@cp500/infon-coref

Multilingual coreference resolution in the browser or Node, via ONNX.

The trained model is a pointer-network coref resolver fine-tuned on top of a multilingual MiniLM-L12 distilled from XLM-R. It handles English, Japanese, Korean, Thai, and Chinese — replaces English-only fastcoref for use cases that need multilingual coverage.

The model artefacts live at cp500/infon-coref-pointer on the Hugging Face Hub. This package is the JavaScript client that loads them.

Install

npm install @cp500/infon-coref onnxruntime-web
# or for Node:
npm install @cp500/infon-coref onnxruntime-node

The ONNX runtime is a peer dependency so you only install the one your environment needs. @huggingface/tokenizers is optional; if installed, we use its WASM SentencePiece tokenizer (faster and fully spec-compliant). Otherwise the package falls back to a minimal pure-JS tokenizer that handles the XLM-R vocabulary.

Quick start (browser)

import { InfonCorefModel } from '@cp500/infon-coref';

const model = await InfonCorefModel.fromHub('cp500/infon-coref-pointer', {
  precision: 'fp16',   // 'fp16' (default, ~235 MB) or 'fp32' (~470 MB)

● **DATA RECORDS**
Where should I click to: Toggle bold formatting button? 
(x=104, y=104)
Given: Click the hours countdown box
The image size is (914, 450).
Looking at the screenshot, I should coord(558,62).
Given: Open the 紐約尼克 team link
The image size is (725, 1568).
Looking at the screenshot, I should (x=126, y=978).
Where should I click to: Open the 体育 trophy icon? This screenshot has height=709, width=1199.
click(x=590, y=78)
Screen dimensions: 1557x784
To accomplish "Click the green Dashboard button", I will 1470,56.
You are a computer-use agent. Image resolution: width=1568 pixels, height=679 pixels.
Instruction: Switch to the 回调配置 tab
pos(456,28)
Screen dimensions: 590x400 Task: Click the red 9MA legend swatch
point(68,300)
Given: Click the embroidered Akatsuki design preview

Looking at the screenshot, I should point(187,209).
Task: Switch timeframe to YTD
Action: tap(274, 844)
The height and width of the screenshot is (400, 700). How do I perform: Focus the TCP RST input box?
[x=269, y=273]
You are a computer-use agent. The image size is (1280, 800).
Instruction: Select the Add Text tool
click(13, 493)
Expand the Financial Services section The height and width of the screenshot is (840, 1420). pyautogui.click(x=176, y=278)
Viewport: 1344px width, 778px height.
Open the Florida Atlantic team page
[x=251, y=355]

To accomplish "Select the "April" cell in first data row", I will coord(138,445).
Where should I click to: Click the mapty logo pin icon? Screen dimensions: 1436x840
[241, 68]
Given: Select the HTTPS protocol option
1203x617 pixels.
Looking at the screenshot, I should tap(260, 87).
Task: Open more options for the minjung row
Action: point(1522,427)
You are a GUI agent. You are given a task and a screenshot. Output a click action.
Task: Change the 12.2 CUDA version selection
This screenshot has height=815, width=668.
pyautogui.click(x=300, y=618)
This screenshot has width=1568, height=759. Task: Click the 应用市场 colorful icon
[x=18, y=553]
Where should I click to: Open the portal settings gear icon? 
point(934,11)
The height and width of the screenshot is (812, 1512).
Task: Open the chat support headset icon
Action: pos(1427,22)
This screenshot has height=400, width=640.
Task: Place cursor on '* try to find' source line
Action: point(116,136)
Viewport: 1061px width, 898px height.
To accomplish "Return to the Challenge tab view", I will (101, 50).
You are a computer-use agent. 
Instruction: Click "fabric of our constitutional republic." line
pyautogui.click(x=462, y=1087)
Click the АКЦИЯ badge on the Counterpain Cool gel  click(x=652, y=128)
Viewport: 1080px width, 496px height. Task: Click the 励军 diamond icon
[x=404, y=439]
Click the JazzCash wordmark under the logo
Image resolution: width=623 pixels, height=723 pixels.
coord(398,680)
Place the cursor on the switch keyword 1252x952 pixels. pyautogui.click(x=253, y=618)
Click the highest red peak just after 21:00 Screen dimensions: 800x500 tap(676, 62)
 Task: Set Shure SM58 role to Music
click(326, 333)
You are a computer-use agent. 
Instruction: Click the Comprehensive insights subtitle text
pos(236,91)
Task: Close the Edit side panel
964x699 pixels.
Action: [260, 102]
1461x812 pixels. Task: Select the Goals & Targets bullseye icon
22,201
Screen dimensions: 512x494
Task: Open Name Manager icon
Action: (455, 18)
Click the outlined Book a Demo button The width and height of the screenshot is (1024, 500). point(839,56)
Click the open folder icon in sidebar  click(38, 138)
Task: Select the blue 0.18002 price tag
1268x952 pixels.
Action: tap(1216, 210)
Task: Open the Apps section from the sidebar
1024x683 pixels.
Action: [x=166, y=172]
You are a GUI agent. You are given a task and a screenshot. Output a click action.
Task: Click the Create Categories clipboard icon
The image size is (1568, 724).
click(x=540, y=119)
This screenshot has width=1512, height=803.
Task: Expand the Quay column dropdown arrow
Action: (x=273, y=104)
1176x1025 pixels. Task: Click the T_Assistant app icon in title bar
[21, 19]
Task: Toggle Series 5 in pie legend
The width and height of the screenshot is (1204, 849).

● **TASK REQUIREMENTS**
[1] Copy out the whole coreference package page word for word.
[2] Recast everything in the listing, from its very first line down to the line containing "Action: tap(274, 844)", as a JSON list of strings with one string per line. Leave out blank lines.
The coreference package page and the listing come from separate, unrelated sources.

● **WRITTEN ANSWERS**
[1]
@cp500/infon-coref

Multilingual coreference resolution in the browser or Node, via ONNX.

The trained model is a pointer-network coref resolver fine-tuned on top of a multilingual MiniLM-L12 distilled from XLM-R. It handles English, Japanese, Korean, Thai, and Chinese — replaces English-only fastcoref for use cases that need multilingual coverage.

The model artefacts live at cp500/infon-coref-pointer on the Hugging Face Hub. This package is the JavaScript client that loads them.

Install

npm install @cp500/infon-coref onnxruntime-web
# or for Node:
npm install @cp500/infon-coref onnxruntime-node

The ONNX runtime is a peer dependency so you only install the one your environment needs. @huggingface/tokenizers is optional; if installed, we use its WASM SentencePiece tokenizer (faster and fully spec-compliant). Otherwise the package falls back to a minimal pure-JS tokenizer that handles the XLM-R vocabulary.

Quick start (browser)

import { InfonCorefModel } from '@cp500/infon-coref';

const model = await InfonCorefModel.fromHub('cp500/infon-coref-pointer', {
  precision: 'fp16',   // 'fp16' (default, ~235 MB) or 'fp32' (~470 MB)

[2]
[
  "Where should I click to: Toggle bold formatting button? ",
  "(x=104, y=104)",
  "Given: Click the hours countdown box",
  "The image size is (914, 450).",
  "Looking at the screenshot, I should coord(558,62).",
  "Given: Open the 紐約尼克 team link",
  "The image size is (725, 1568).",
  "Looking at the screenshot, I should (x=126, y=978).",
  "Where should I click to: Open the 体育 trophy icon? This screenshot has height=709, width=1199.",
  "click(x=590, y=78)",
  "Screen dimensions: 1557x784",
  "To accomplish \"Click the green Dashboard button\", I will 1470,56.",
  "You are a computer-use agent. Image resolution: width=1568 pixels, height=679 pixels.",
  "Instruction: Switch to the 回调配置 tab",
  "pos(456,28)",
  "Screen dimensions: 590x400 Task: Click the red 9MA legend swatch",
  "point(68,300)",
  "Given: Click the embroidered Akatsuki design preview",
  "Looking at the screenshot, I should point(187,209).",
  "Task: Switch timeframe to YTD",
  "Action: tap(274, 844)"
]